Transgender and non-binary people in New Zealand face discrimination in several aspects of their lives. The law is unclear on the legal status of discrimination based on gender identity, and also for intersex people.

The International Commission of Jurists and the International Service for Human Rights in 2007 created the Yogyakarta Principles to apply international human rights law to gender identity and sexual orientation. The first and arguably most important is that human rights are available to all humans, regardless of gender identity, and that states should amend legislation "to ensure its consistency with the universal enjoyment of all human rights." This report suggested that transgender people were "one of the most marginalised groups" in New Zealand, leading the Human Rights Commission to publish a comprehensive inquiry entitled To Be Who I Am in 2008, which outlined some of the concerns listed below.  Transgender rights organisations carry out over 1,300 individual peer supports each year, with many of these addressing breaches of universal human rights. These concerns are particularly important considering that the discrimination and exclusion has been shown to increase the risk of mental health issues and suicide.

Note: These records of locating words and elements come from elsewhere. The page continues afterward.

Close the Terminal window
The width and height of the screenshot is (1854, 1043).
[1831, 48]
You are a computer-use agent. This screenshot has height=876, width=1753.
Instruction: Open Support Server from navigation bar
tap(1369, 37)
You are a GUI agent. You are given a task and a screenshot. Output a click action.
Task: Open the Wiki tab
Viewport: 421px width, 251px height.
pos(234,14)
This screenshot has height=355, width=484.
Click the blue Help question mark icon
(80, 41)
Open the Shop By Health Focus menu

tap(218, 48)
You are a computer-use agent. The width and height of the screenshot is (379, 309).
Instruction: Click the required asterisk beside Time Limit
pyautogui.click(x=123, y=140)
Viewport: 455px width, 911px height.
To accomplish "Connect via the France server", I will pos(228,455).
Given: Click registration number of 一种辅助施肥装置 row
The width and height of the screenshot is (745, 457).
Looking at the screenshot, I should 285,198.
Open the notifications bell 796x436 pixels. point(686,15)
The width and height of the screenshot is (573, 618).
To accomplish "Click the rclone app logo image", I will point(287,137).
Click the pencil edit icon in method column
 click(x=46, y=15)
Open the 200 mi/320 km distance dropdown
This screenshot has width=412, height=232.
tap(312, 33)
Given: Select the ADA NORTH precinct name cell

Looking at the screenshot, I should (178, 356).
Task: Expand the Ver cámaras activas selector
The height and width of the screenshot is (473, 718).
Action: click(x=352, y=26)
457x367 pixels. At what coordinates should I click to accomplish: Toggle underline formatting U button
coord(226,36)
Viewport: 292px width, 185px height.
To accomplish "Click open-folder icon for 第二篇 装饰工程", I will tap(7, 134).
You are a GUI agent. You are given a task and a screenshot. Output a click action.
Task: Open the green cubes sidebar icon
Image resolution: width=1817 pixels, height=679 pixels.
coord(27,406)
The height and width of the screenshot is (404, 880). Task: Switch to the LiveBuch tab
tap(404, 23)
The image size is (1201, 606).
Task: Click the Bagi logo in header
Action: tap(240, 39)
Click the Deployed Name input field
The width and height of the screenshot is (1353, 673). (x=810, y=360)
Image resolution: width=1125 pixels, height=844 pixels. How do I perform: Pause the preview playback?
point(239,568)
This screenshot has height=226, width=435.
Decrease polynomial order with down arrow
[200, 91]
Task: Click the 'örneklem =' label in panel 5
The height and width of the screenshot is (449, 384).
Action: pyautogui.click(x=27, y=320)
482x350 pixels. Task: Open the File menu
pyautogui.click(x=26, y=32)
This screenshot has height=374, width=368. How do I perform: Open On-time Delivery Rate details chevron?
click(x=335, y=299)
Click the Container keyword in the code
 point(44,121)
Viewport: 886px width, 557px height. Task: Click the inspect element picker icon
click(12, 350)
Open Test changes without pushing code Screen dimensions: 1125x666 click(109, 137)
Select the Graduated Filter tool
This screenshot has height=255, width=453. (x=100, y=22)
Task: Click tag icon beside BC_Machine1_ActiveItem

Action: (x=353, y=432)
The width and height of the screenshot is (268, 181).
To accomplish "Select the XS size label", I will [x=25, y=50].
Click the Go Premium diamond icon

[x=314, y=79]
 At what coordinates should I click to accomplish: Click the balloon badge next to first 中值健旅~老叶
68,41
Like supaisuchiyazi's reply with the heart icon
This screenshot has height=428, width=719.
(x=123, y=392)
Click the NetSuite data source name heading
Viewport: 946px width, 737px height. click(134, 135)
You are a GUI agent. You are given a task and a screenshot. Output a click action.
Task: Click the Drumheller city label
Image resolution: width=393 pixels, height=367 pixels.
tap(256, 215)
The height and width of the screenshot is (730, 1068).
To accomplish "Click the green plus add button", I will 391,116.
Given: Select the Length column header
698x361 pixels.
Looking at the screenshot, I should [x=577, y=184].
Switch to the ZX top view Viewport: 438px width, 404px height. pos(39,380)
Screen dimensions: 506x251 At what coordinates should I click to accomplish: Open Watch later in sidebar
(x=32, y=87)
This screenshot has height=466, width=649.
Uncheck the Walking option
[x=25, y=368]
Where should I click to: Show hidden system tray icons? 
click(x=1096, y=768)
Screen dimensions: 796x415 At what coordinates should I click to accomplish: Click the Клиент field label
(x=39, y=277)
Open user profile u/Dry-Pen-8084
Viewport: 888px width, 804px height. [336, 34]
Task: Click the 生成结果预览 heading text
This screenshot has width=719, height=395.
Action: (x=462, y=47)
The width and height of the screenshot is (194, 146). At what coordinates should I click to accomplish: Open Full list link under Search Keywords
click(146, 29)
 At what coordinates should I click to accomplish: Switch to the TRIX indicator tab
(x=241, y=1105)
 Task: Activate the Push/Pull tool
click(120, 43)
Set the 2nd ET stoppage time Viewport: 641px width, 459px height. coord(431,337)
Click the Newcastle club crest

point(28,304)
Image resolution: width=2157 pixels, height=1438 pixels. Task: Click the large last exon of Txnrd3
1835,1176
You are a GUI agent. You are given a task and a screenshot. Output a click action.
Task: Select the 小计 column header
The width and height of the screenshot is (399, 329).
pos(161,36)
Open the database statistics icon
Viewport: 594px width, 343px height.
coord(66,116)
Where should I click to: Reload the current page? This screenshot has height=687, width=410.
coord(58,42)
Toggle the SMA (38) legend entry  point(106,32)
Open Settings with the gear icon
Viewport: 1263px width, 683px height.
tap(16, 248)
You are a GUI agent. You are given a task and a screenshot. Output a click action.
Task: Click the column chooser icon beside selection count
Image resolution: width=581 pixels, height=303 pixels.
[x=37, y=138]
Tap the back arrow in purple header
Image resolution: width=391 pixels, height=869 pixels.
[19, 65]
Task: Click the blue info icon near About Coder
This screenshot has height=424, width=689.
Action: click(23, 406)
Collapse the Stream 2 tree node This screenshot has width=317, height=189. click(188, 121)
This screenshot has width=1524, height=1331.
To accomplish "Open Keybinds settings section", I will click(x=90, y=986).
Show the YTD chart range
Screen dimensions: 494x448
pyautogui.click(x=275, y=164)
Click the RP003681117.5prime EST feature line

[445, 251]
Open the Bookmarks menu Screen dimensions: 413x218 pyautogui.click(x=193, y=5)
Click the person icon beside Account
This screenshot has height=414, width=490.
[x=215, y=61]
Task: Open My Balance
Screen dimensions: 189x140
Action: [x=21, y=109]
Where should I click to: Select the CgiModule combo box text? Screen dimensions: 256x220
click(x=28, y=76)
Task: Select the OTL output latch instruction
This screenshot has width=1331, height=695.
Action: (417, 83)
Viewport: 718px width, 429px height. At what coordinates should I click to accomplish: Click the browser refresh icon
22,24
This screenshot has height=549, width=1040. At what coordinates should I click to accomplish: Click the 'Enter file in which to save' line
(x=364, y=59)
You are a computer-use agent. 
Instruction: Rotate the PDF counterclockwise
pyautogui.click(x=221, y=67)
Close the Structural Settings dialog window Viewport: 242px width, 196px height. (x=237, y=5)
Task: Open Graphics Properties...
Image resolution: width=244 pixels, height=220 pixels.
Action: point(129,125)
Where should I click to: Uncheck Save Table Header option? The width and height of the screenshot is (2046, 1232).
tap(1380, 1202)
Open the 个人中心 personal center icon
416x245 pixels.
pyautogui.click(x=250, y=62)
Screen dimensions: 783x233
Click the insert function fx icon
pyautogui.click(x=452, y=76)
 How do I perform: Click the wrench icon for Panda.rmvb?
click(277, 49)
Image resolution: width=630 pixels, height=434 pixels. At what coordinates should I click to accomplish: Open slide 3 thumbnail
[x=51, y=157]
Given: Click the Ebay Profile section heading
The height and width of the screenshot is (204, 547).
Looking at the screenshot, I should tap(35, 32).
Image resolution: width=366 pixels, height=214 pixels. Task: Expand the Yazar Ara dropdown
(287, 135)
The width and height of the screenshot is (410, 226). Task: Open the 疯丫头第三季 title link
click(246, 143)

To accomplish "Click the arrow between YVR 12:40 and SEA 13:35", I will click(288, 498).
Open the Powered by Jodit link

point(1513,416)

Currently, the Human Rights Act 1993 does not explicitly prohibit discrimination on the basis of gender. Whilst it is believed that gender identity is protected under the laws preventing discrimination on the basis of either sex or sexual orientation, it is not known how this applies to those who have not had, or will not have, gender reassignment surgery.  Some overseas courts have determined that transgender people are covered by prohibitions on discrimination based on sex, but there is also international case law suggesting it is not.  Even if it is, it is unlikely to apply to transgender people who have not or will not have gender reassignment surgery. Likewise, placing gender identity under the prohibitions on the grounds of sexual orientation is problematic. While there is some inconsistent international case law, it has been noted that gender identification and sexual orientation are too unrelated for this to be suitable.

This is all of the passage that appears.